Last week I upgraded my main application to MVC Preview 4. This morning I noticed that a number of users were receiving HTTP 500 error messages instead of being presented with a friendly error page.

It turns out the HandleErrorAttribute in Preview 4 is the culprit. Previously I’d been using MvcContrib’s RescueAttribute.

It appears that the HandleError attribute only works locally – when using a remote connection the server just displays the standard HTTP 500 message (this is under IIS7 using Integrated Pipeline).

I fired up the MVC source code and removed this line from HandleErrorAttribute.cs (line 85):

filterContext.HttpContext.Response.StatusCode = 500;

After doing this, the error pages are displayed correctly.

ASP.NET MVC Preview 4

I spent yesterday updating our largest application to MVC Preview 4. As part of the upgrade, I also made some tweaks to MvcContrib’s ConventionController (documentation not yet updated).

Here’s a summary of some of the things that have changed:

  • TempData finally works with out of process session state
  • Filters that implement IExceptionFilter can easily catch exceptions thrown by other filters
  • The RescueAttribute in MvcContrib is now an IExceptionFilter, so it can be used with classes that don’t inherit from ConventionController
  • Multiple filters can now have the same sort order. This makes it easy to define a ‘default’ order, and then have other filters execute before/after
  • TempData is now testable without needing to mock anything
  • All the ComponentController hackery is gone – RenderAction is a much nicer alternative
  • The bug that broke URL generation is fixed

Here’s what sucks with Preview 4:

  • SubDataItems still doesn’t seem to work properly
  • AuthorizeAttribute, OutputCacheAttribute and HandleError attribute are sealed and have no virtual methods
  • The new built in Ajax support doesn’t seem to be easily replaceable with alternative libraries

ASP.NET MVC – Intercepting the RouteValueDictionary

ASP.NET MVC Preview 3 suffers from a bug where the controller name is omitted from the RouteValueDictionary when you call Html.ActionLink or Url.Action unless you explicitly specify it.

Imagine you have the following routes defined:

routes.Add(new Route("Other/List",
	new RouteValueDictionary(new {
		controller = "Other",
		action = "List"
	}),
	new MvcRouteHandler())
);
 
routes.Add(new Route("{controller}/{action}/{id}",
	new RouteValueDictionary(new {
		action = "Index",
		id = (string)null
	}),
	new MvcRouteHandler())
);

..and you have a HomeController with two actions: Index and List

public class HomeController : Controller {
	public ActionResult Index() {
		return View();
	}
 
	public ActionResult List() {
		return View();
	}
}

And imagine the following code in the Index view:

<%= Url.Action("List") %>

This should generate MyApp/Home/List but instead it generates MyApp/Other/List.

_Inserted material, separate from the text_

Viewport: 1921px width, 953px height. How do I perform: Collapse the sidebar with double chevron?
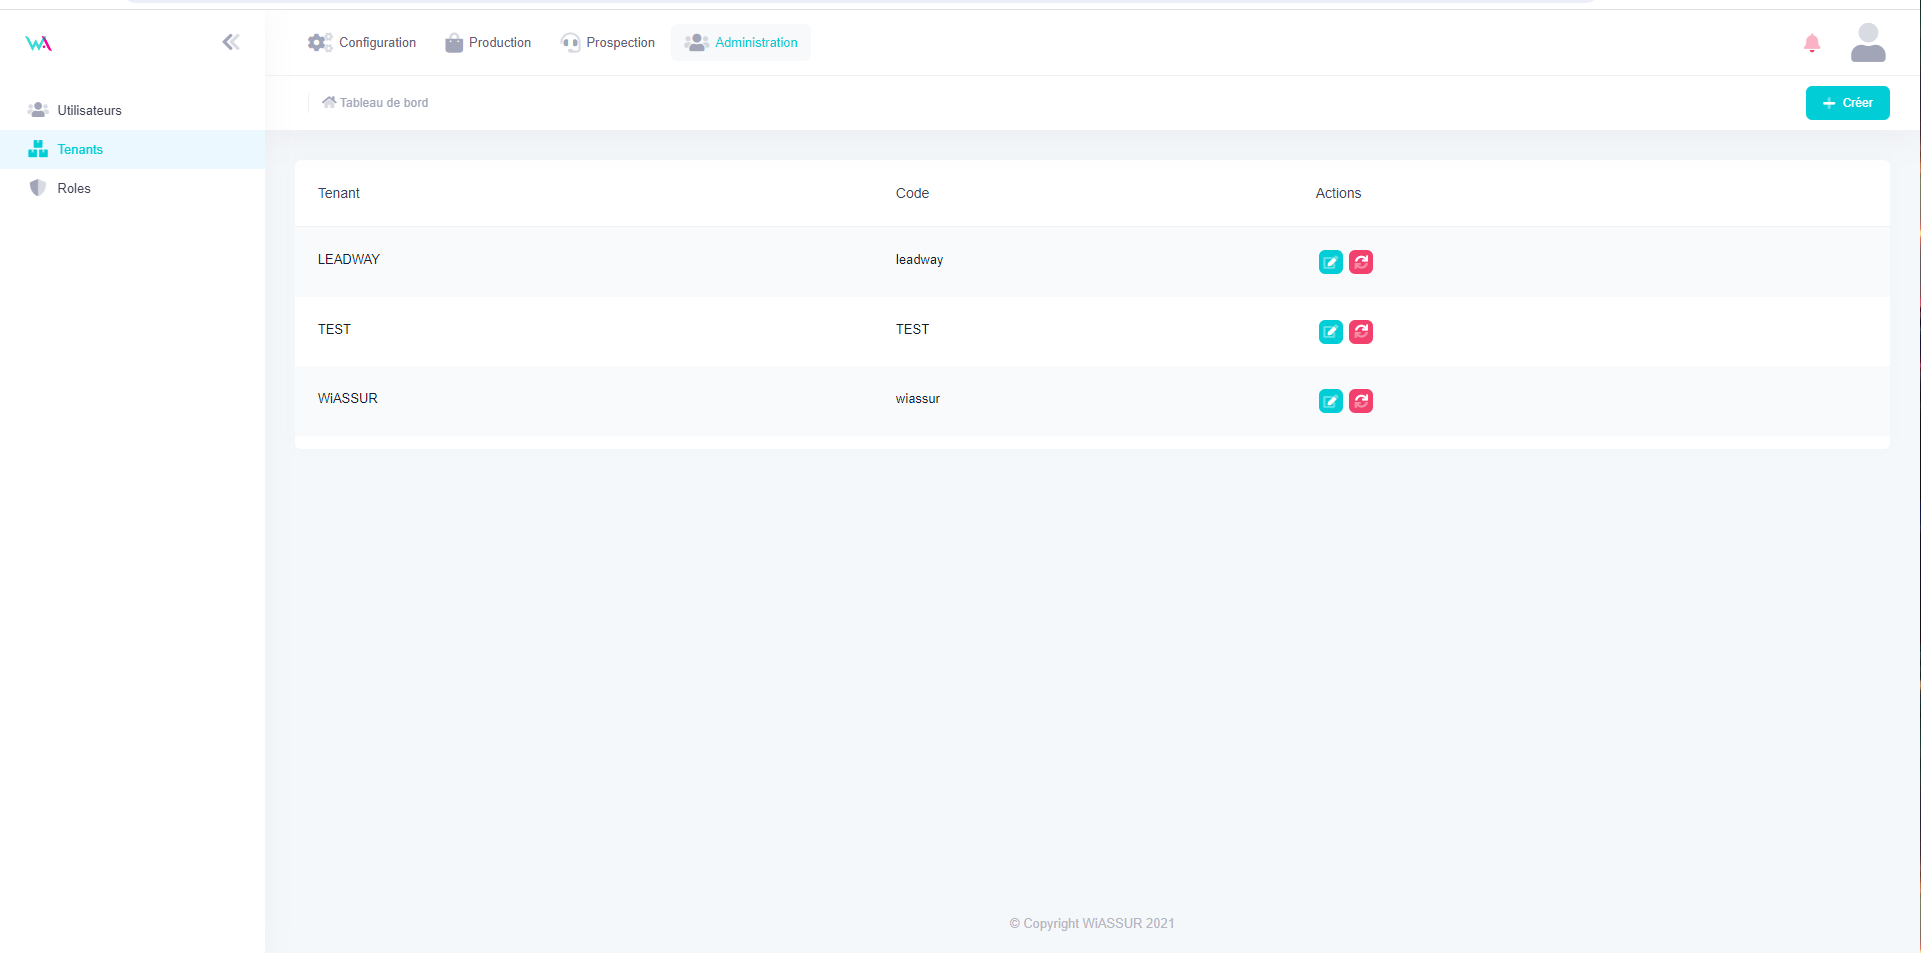tap(231, 42)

To work around this, you can intercept the RouteValueDictionary before it is passed to your routes by adding a route ‘pre-parser’. In here, you can copy the controller name from the routedata into the RouteValuesDictionary.

public class RouteValuePreParser : RouteBase {
	public override RouteData GetRouteData(HttpContextBase httpContext) {
		return null;
	}
 
	public override VirtualPathData GetVirtualPath(RequestContext requestContext, RouteValueDictionary values) {
		if(!values.ContainsKey("controller") && requestContext.RouteData.Values.ContainsKey("controller")) {
			values.Add("controller", requestContext.RouteData.Values["controller"]);
		}
		return null;
	}
}

You can then add this ‘fake’ route to your RouteTable, but it must be the first route:

RouteTable.Routes.Add(new RouteValuePreParser());

MvcContrib upgraded to ASP.NET MVC Preview 3

I’ve just finished upgrading MvcContrib to work with ASP.NET MVC Preview 3.